REQUIREMENT: Copy out the lines from the one containing "The width and height of the screenshot is (2576, 1400)." through the end of the entries, requests included, and scale every coordinate in the answers by 0.3, rounding to whole numbers with halves going up. Leave all other numbers as they stand.
═════ RECORDED DATA ═════
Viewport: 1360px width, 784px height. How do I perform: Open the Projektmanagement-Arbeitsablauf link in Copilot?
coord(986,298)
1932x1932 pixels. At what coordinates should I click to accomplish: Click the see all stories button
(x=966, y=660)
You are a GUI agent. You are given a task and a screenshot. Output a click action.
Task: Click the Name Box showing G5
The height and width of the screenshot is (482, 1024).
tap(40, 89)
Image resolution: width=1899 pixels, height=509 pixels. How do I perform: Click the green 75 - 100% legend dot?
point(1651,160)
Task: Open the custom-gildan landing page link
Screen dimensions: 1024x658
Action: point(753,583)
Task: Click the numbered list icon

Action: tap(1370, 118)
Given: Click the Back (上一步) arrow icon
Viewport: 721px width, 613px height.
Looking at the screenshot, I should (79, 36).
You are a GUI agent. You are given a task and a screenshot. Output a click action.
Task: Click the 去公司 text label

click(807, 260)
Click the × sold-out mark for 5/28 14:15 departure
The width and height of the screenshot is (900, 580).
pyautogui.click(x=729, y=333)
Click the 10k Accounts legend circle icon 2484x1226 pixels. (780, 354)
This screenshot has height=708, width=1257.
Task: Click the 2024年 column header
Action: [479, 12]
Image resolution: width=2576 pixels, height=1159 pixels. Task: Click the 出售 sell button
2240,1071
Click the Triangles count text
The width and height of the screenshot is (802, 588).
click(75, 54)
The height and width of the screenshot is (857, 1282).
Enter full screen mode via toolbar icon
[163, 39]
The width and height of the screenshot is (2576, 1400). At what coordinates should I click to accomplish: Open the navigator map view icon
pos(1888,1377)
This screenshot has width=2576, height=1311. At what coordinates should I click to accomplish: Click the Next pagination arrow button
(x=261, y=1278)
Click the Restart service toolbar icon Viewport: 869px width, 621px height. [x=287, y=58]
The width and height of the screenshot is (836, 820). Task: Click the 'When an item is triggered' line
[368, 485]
═════
EXERCISE SOLUTION:
The width and height of the screenshot is (2576, 1400). At what coordinates should I click to accomplish: Open the navigator map view icon
pos(566,413)
This screenshot has width=2576, height=1311. At what coordinates should I click to accomplish: Click the Next pagination arrow button
(x=78, y=383)
Click the Restart service toolbar icon Viewport: 869px width, 621px height. [x=86, y=17]
The width and height of the screenshot is (836, 820). Task: Click the 'When an item is triggered' line
[110, 146]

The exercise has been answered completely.